═══ MATERIAL SHOWN

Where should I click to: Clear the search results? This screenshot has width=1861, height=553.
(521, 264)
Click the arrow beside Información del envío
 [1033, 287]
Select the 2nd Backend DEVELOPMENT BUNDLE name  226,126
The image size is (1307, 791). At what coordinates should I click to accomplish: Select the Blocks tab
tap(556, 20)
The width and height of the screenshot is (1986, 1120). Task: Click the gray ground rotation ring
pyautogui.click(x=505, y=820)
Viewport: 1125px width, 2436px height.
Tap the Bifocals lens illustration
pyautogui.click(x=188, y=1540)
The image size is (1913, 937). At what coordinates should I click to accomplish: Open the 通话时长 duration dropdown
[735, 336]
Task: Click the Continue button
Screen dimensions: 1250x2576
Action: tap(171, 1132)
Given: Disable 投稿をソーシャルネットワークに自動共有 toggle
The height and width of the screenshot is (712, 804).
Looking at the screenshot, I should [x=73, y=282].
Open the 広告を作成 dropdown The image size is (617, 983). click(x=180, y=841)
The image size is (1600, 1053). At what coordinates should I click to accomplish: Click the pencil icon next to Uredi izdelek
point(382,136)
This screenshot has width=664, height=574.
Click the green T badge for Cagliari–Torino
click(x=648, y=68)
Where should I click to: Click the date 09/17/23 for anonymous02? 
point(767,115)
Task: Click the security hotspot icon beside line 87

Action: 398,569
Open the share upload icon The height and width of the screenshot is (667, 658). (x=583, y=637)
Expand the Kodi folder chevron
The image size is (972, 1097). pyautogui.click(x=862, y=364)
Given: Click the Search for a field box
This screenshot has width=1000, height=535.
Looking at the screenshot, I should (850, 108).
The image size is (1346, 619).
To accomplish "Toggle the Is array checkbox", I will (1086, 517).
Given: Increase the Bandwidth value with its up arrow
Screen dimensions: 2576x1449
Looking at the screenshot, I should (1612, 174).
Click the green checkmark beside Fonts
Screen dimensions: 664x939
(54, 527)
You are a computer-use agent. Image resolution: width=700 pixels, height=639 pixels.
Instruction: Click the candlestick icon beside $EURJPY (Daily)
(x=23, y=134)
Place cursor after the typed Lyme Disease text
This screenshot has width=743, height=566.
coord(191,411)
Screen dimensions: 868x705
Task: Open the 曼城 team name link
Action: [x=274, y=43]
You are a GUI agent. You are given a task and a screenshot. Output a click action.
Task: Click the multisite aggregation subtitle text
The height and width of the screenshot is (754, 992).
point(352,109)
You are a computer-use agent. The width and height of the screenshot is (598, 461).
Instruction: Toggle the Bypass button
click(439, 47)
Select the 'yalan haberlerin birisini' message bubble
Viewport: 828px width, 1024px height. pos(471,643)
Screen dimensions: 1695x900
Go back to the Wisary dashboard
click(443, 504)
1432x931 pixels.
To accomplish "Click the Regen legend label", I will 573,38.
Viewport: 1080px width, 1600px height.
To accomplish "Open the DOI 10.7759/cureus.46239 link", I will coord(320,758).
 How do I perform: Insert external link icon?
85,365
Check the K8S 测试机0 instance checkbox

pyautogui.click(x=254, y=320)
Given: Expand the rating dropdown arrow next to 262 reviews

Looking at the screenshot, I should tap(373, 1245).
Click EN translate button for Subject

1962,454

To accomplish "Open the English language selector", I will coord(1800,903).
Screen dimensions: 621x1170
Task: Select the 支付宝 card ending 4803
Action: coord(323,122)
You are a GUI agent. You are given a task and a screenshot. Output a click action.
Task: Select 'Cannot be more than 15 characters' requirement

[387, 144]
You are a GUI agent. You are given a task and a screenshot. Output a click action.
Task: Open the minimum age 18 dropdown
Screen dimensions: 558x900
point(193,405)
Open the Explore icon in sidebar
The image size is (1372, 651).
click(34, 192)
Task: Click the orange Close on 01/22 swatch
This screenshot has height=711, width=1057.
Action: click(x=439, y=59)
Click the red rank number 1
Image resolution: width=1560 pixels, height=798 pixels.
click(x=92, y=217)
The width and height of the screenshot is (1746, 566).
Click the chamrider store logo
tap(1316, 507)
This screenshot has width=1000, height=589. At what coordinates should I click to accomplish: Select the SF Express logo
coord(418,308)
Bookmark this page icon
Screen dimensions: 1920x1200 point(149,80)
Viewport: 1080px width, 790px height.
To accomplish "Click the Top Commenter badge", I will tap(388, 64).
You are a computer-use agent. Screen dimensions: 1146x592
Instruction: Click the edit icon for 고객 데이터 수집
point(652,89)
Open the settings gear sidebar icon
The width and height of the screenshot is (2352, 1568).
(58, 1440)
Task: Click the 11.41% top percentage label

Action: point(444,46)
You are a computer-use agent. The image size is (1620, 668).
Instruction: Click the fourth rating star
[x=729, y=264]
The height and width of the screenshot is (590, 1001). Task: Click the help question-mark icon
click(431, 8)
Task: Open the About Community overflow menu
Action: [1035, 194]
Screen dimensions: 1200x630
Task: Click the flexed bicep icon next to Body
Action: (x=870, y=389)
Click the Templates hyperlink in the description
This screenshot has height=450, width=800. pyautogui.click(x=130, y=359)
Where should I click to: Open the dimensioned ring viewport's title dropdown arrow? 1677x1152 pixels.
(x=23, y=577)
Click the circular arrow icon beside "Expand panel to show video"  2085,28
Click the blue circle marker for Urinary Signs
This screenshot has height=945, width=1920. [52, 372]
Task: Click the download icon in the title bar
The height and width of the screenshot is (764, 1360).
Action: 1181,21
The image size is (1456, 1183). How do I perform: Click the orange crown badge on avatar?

══════

**EXERCISE REQUIREMENTS**
Convert the records, starting at the line that contains "Click the blue" and ending at the final line of the records, into a JSON list of strings with one string per line and blank lines omitted.

**THE SOLUTION**
[
  "Click the blue circle marker for Urinary Signs",
  "This screenshot has height=945, width=1920. [52, 372]",
  "Task: Click the download icon in the title bar",
  "The height and width of the screenshot is (764, 1360).",
  "Action: 1181,21",
  "The image size is (1456, 1183). How do I perform: Click the orange crown badge on avatar?"
]